As much as we hope to prevent the spread with all sorts of safety measures in place, the risks are too great. In fact, a school that recently reopened—to the applause of Vice President Mike Pence and DeVos—has instructed students to quarantine after only a couple of weeks of class because one of them tested positive for Covid-19. The same thing is happening again and again to schools across the country.
New York City started the year off with many schools opening their doors to students and teachers. Yet, only a month after the school year started, 124 schools have gone fully remote because they are located in Covid-19 hot spots. And this trend isn’t isolated to just NYC. Despite having in-person education at the start of the year, schools in Maryland, Alabama, New Jersey, West Virginia, and more are reverting to digital classrooms, while many schools all over the nation are having to close down for days to weeks at a time after Covid-19 outbreaks.
While DeVos fails to address the real needs of families and teachers when it comes to school, some parents are taking matters into their own hands. My social media feed is filled with parents posting about hiring tutors to provide their children with personalized, in-home education and asking questions about homeschool curriculums. The working poor are then left with schools that become even further defunded and understaffed as families who can afford “microschool” alternatives pull their students out of public school.

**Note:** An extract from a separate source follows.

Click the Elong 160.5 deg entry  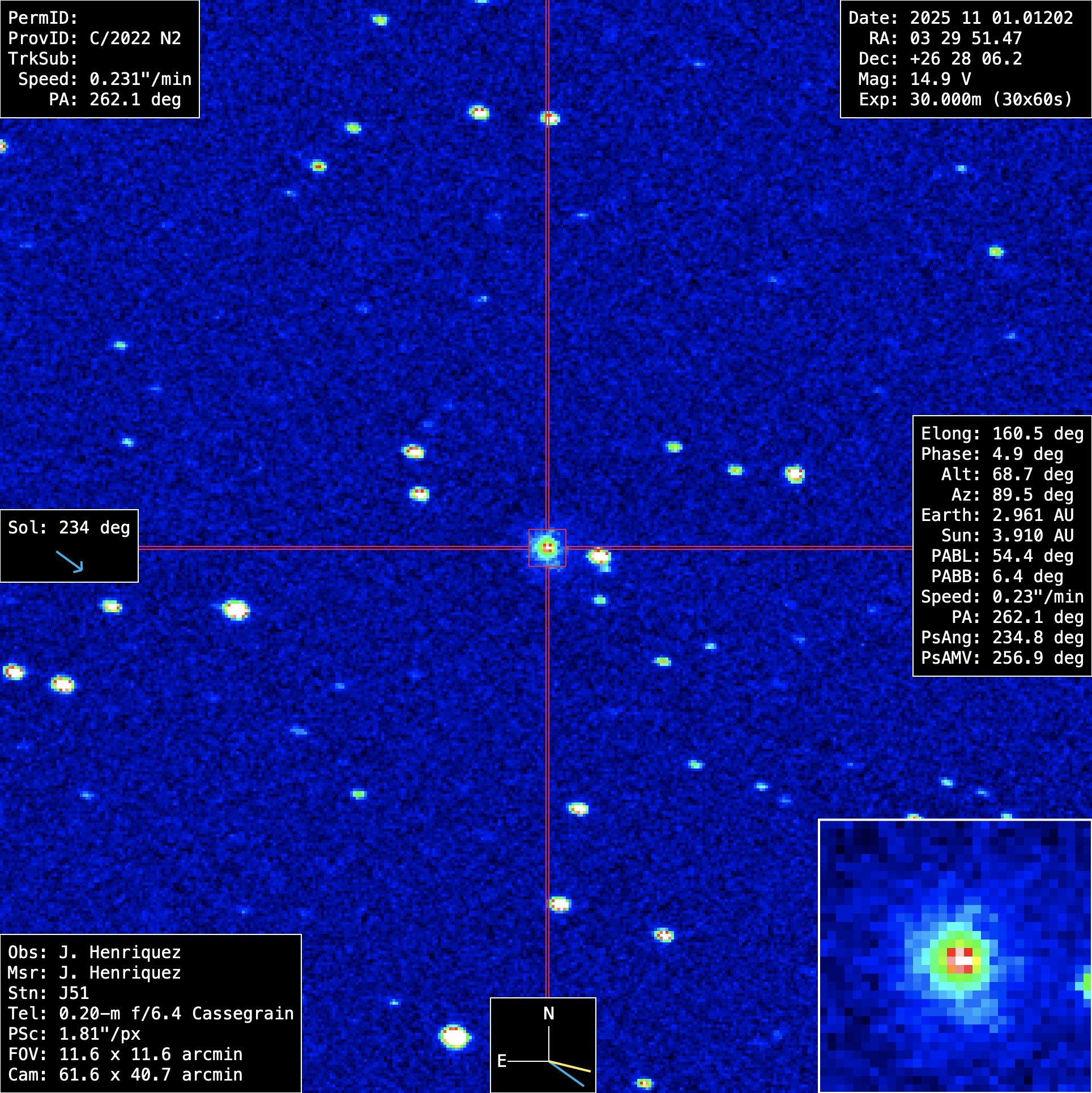(x=1002, y=434)
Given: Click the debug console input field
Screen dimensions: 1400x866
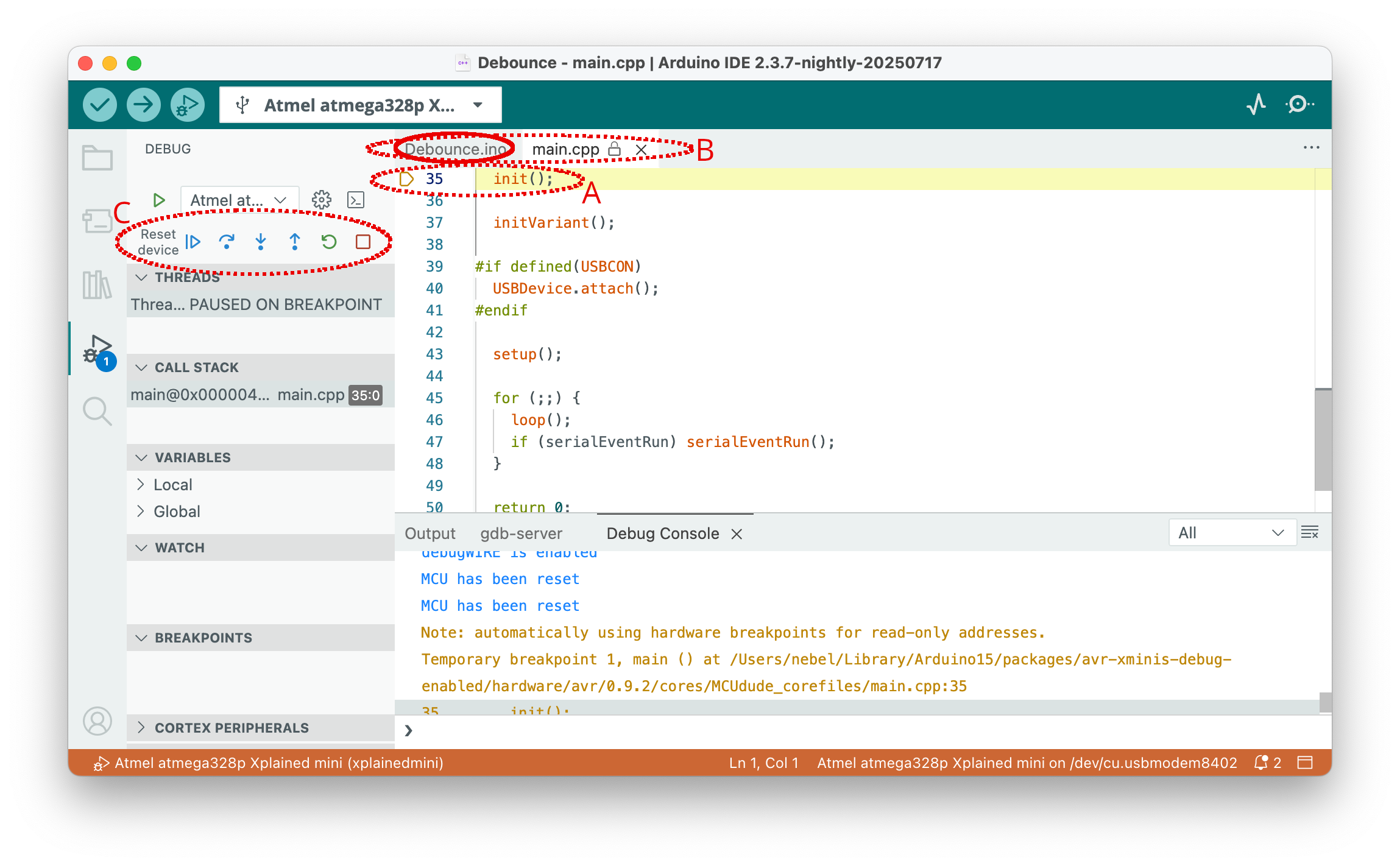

This is not unlike the way charter schools already drain public schools of the necessary funding needed to provide equitable education and attract top staff, something the state of Arizona is already all too familiar with, for example. Not only that, charter schools are beholden only to their bottom line—and much like the hasty school reopenings, it’s to the detriment of the public good. In 2017, I learned this painful lesson. Our children were enrolled in a public Montessori charter school. The parents and caregivers were called into a board meeting where we were informed that the nature-based Montessori school would transition over the fall holiday break into a college-prep STEM school. As a result, those who couldn’t afford the transition and new expectations would not be allowed to return. Three of my children were effectively unable to return to school. Their disabilities and our socioeconomic status meant that a college-prep STEM school disenfranchised their access to education. My wife and I became instant work-at-home homeschooling parents.
In one of the more politically divisive moments of my lifetime, DeVos’s failures to address the real needs of families and teachers appears to be creating a larger divide between the haves and have-nots. But it’s more than that: At a time when those who can afford safety are grabbing it at the expense of others, the wealthy elite are the real winners.